WHAT THIS TASK INVOLVES ▸
Return each of the entries below precisely as it appears.

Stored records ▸
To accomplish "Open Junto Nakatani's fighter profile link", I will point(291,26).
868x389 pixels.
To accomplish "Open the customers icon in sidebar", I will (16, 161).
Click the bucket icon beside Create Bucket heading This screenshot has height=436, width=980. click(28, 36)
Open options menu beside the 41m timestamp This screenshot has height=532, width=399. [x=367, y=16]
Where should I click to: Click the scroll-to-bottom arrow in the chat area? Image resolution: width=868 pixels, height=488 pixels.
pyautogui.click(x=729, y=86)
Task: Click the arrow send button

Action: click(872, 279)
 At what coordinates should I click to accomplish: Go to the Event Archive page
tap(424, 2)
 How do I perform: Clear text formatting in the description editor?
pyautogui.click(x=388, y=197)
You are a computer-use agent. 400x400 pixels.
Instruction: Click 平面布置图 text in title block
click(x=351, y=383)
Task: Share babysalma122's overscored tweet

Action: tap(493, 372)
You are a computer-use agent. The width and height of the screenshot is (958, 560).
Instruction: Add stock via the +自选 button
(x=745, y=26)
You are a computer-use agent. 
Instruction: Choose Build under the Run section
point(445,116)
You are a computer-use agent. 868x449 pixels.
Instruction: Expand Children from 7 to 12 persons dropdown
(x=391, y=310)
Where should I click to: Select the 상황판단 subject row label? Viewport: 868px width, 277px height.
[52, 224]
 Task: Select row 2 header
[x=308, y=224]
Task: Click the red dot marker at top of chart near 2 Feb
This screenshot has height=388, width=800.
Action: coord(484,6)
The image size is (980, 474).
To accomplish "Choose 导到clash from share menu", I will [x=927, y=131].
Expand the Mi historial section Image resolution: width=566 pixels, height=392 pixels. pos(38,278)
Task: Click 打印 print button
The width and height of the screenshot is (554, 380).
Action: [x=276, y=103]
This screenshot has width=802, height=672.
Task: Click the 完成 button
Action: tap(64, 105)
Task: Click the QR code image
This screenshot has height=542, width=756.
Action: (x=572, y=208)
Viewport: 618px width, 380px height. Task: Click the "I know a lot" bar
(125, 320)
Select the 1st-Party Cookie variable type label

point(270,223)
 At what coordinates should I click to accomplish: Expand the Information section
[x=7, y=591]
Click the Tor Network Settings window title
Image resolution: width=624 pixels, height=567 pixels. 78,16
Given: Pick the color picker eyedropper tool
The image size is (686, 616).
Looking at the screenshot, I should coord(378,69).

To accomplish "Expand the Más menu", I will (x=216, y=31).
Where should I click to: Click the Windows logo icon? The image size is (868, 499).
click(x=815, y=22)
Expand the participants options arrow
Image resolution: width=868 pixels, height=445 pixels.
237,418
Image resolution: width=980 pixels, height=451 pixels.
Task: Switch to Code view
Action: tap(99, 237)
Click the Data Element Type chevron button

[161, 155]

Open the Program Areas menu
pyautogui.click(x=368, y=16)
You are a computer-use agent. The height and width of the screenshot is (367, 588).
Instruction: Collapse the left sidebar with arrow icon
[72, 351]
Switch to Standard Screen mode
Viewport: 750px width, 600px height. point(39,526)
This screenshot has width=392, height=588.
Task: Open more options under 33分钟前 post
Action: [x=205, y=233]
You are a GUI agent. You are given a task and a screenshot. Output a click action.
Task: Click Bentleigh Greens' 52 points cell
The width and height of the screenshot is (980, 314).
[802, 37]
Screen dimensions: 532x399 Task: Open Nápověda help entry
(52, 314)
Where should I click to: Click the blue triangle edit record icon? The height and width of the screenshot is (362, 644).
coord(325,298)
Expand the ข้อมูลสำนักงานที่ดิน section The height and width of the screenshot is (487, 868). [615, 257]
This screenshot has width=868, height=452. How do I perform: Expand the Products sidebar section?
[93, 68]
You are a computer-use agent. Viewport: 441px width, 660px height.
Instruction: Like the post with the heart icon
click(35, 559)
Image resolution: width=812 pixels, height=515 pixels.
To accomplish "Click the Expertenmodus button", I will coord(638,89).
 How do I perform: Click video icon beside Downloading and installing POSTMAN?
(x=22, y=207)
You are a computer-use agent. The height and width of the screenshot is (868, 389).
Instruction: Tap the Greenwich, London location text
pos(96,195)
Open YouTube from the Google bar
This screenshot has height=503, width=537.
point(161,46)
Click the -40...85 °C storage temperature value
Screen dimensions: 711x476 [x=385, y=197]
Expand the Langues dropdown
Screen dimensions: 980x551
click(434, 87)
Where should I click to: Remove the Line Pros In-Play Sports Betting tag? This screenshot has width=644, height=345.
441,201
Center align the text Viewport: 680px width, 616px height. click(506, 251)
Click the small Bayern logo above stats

SOLUTION FOR THIS EXERCISE ▸
To accomplish "Open Junto Nakatani's fighter profile link", I will point(291,26).
868x389 pixels.
To accomplish "Open the customers icon in sidebar", I will (16, 161).
Click the bucket icon beside Create Bucket heading This screenshot has height=436, width=980. click(28, 36)
Open options menu beside the 41m timestamp This screenshot has height=532, width=399. [x=367, y=16]
Where should I click to: Click the scroll-to-bottom arrow in the chat area? Image resolution: width=868 pixels, height=488 pixels.
pyautogui.click(x=729, y=86)
Task: Click the arrow send button

Action: click(872, 279)
 At what coordinates should I click to accomplish: Go to the Event Archive page
tap(424, 2)
 How do I perform: Clear text formatting in the description editor?
pyautogui.click(x=388, y=197)
You are a computer-use agent. 400x400 pixels.
Instruction: Click 平面布置图 text in title block
click(x=351, y=383)
Task: Share babysalma122's overscored tweet

Action: tap(493, 372)
You are a computer-use agent. The width and height of the screenshot is (958, 560).
Instruction: Add stock via the +自选 button
(x=745, y=26)
You are a computer-use agent. 
Instruction: Choose Build under the Run section
point(445,116)
You are a computer-use agent. 868x449 pixels.
Instruction: Expand Children from 7 to 12 persons dropdown
(x=391, y=310)
Where should I click to: Select the 상황판단 subject row label? Viewport: 868px width, 277px height.
[52, 224]
 Task: Select row 2 header
[x=308, y=224]
Task: Click the red dot marker at top of chart near 2 Feb
This screenshot has height=388, width=800.
Action: coord(484,6)
The image size is (980, 474).
To accomplish "Choose 导到clash from share menu", I will [x=927, y=131].
Expand the Mi historial section Image resolution: width=566 pixels, height=392 pixels. pos(38,278)
Task: Click 打印 print button
The width and height of the screenshot is (554, 380).
Action: [x=276, y=103]
This screenshot has width=802, height=672.
Task: Click the 完成 button
Action: tap(64, 105)
Task: Click the QR code image
This screenshot has height=542, width=756.
Action: (x=572, y=208)
Viewport: 618px width, 380px height. Task: Click the "I know a lot" bar
(125, 320)
Select the 1st-Party Cookie variable type label

point(270,223)
 At what coordinates should I click to accomplish: Expand the Information section
[x=7, y=591]
Click the Tor Network Settings window title
Image resolution: width=624 pixels, height=567 pixels. 78,16
Given: Pick the color picker eyedropper tool
The image size is (686, 616).
Looking at the screenshot, I should coord(378,69).

To accomplish "Expand the Más menu", I will (x=216, y=31).
Where should I click to: Click the Windows logo icon? The image size is (868, 499).
click(x=815, y=22)
Expand the participants options arrow
Image resolution: width=868 pixels, height=445 pixels.
237,418
Image resolution: width=980 pixels, height=451 pixels.
Task: Switch to Code view
Action: tap(99, 237)
Click the Data Element Type chevron button

[161, 155]

Open the Program Areas menu
pyautogui.click(x=368, y=16)
You are a computer-use agent. The height and width of the screenshot is (367, 588).
Instruction: Collapse the left sidebar with arrow icon
[72, 351]
Switch to Standard Screen mode
Viewport: 750px width, 600px height. point(39,526)
This screenshot has width=392, height=588.
Task: Open more options under 33分钟前 post
Action: [x=205, y=233]
You are a GUI agent. You are given a task and a screenshot. Output a click action.
Task: Click Bentleigh Greens' 52 points cell
The width and height of the screenshot is (980, 314).
[802, 37]
Screen dimensions: 532x399 Task: Open Nápověda help entry
(52, 314)
Where should I click to: Click the blue triangle edit record icon? The height and width of the screenshot is (362, 644).
coord(325,298)
Expand the ข้อมูลสำนักงานที่ดิน section The height and width of the screenshot is (487, 868). [615, 257]
This screenshot has width=868, height=452. How do I perform: Expand the Products sidebar section?
[93, 68]
You are a computer-use agent. Viewport: 441px width, 660px height.
Instruction: Like the post with the heart icon
click(35, 559)
Image resolution: width=812 pixels, height=515 pixels.
To accomplish "Click the Expertenmodus button", I will coord(638,89).
 How do I perform: Click video icon beside Downloading and installing POSTMAN?
(x=22, y=207)
You are a computer-use agent. The height and width of the screenshot is (868, 389).
Instruction: Tap the Greenwich, London location text
pos(96,195)
Open YouTube from the Google bar
This screenshot has height=503, width=537.
point(161,46)
Click the -40...85 °C storage temperature value
Screen dimensions: 711x476 [x=385, y=197]
Expand the Langues dropdown
Screen dimensions: 980x551
click(434, 87)
Where should I click to: Remove the Line Pros In-Play Sports Betting tag? This screenshot has width=644, height=345.
441,201
Center align the text Viewport: 680px width, 616px height. click(506, 251)
Click the small Bayern logo above stats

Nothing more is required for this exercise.